Saying Goodbye to Messy Data with Data Warehousing and Analytics with Cloudant and dashDB

December 18, 2104 update: dashDB on Cloudant has concluded its current beta program and is now officially available!  Read the details.

By Alan Hoffman and Adam Ronthal

At Cloudant, we  aim to help you get more from your live data. Our JSON document store provides a simple and intuitive operational data store for powering live applications. It’s flexible and scalable and has many different APIs for finding and managing data.

We are excited to announce the integration between Cloudant and dashDB (beta). dashDB is the new IBM hosted data warehousing solution for the Cloud. Starting today, you can easily replicate data from Cloudant to dashDB for deeper offline reporting and analytics.

This post walks through how to quickly and easily you can create a data warehouse from one or more of your Cloudant databases. Below, we’ll show you the working of the warehousing functionality and the new Schema Discovery Process. And we’ll follow up with a couple of examples of what you can do with your newly warehoused data.

Finally, we should say that this new feature is very much in beta. That is, we are deliberately releasing a feature that is not-fully-baked with the hope of gathering feedback from early users. The feature has restricted functionality and no guarantees for data integrity. Just the same, there is a great deal of awesome stuff in here, but it’s by no means production ready.

Schema Discovery Process

Before getting too deep into the tutorial, we should pause briefly to discuss what we call the Schema Discovery Process (SDP.) This is where the magic happens. dashDB is built on a relational database, where the data is stored in structured relational tables. Cloudant stores JSON documents, where all the data is encapsulated in a single record. To move data between these two systems we need to be able to translate our JSON docs into a schema (or set of tables) that dashDB understands.

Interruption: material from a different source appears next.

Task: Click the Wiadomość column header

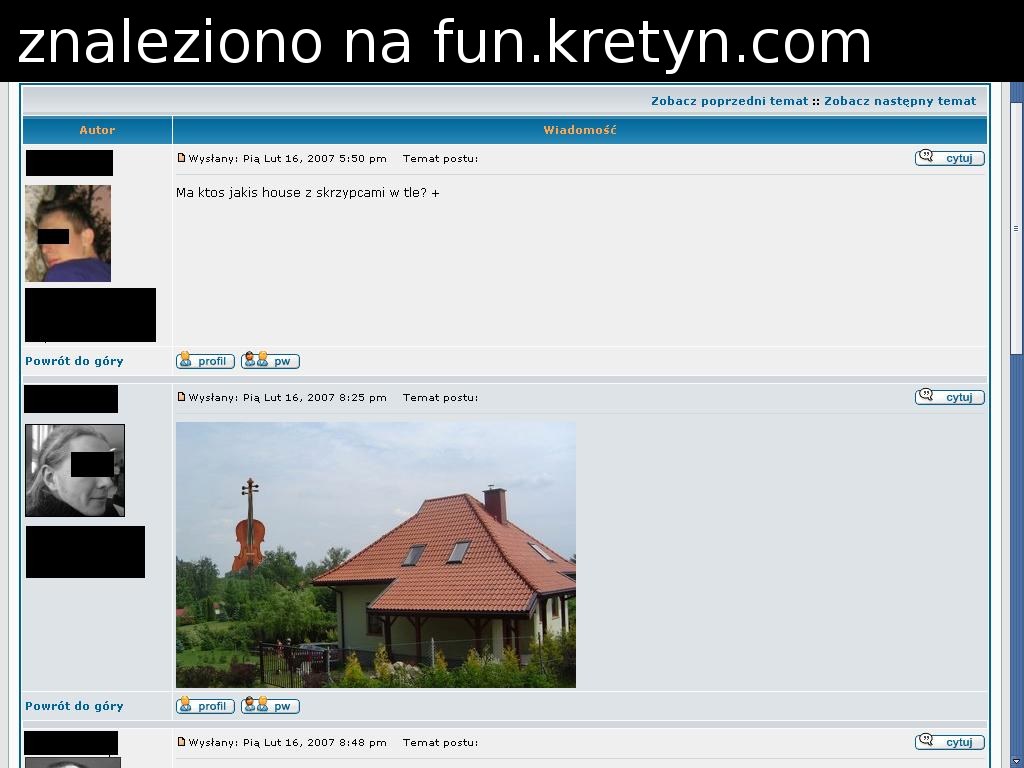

This is exactly what the SDP does. It scans your Cloudant database and intuits the implicit structures in your data. It then creates that proper schema in dashDB and copies the data over. Is it perfect? Of course not. But it does work, especially for relatively simple and homogenous Cloudant databases. The SDP can help you discover how your data is organized, and that can power a whole suite of functionality within Cloudant. (More on this later.)

Prerequisites

● You’ll need a Cloudant account. You access your account is through the Cloudant dashboard. If you don’t have an account, go to http://cloudant.com and sign up. Go ahead, we’ll wait.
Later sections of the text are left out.